**ABOUT THIS EXERCISE**
Check every line of the entries below for "will", and copy the lines that have it.

◆ ◆ ◆ ◆ ◆

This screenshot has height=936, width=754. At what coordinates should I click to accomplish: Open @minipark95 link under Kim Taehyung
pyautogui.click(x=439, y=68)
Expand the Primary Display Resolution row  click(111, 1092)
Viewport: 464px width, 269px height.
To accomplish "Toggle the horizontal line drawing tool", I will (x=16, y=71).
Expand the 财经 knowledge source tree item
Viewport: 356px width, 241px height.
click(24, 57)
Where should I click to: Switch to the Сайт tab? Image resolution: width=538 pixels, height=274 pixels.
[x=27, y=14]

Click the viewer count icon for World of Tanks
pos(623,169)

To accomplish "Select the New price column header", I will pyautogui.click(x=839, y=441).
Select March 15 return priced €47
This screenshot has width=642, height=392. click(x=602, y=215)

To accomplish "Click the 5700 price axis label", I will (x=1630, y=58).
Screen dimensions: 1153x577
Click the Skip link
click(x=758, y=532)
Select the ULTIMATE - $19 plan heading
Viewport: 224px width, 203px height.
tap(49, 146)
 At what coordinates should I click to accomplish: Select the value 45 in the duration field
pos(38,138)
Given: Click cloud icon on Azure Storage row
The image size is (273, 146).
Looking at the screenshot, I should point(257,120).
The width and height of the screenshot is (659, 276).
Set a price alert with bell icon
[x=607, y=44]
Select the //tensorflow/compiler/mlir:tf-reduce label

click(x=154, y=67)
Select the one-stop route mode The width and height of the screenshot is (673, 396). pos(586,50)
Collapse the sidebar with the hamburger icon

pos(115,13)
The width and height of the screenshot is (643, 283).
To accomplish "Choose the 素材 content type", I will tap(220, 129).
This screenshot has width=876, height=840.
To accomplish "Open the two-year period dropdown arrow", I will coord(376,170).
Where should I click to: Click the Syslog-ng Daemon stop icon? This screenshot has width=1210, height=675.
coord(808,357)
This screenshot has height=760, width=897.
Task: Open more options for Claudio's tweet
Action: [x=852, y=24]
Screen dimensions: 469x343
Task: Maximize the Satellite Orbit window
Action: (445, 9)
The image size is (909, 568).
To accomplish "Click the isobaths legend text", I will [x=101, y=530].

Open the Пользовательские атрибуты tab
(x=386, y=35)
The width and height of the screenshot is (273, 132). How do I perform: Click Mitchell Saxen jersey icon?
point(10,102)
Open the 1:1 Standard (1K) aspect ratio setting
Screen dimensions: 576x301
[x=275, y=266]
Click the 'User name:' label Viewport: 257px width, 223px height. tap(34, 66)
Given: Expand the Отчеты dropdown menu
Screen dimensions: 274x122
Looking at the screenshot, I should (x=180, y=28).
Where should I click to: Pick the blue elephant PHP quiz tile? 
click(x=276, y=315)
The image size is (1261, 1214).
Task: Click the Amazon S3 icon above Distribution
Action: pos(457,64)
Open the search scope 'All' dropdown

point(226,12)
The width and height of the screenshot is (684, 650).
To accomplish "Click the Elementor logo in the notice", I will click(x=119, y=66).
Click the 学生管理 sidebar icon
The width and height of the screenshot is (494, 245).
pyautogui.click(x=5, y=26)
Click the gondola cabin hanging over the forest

◆ ◆ ◆ ◆ ◆

**PROBLEM SOLUTION**
To accomplish "Toggle the horizontal line drawing tool", I will (x=16, y=71).
To accomplish "Select the New price column header", I will pyautogui.click(x=839, y=441).
To accomplish "Click the 5700 price axis label", I will (x=1630, y=58).
To accomplish "Choose the 素材 content type", I will tap(220, 129).
To accomplish "Open the two-year period dropdown arrow", I will coord(376,170).
To accomplish "Click the isobaths legend text", I will [x=101, y=530].
To accomplish "Click the Elementor logo in the notice", I will click(x=119, y=66).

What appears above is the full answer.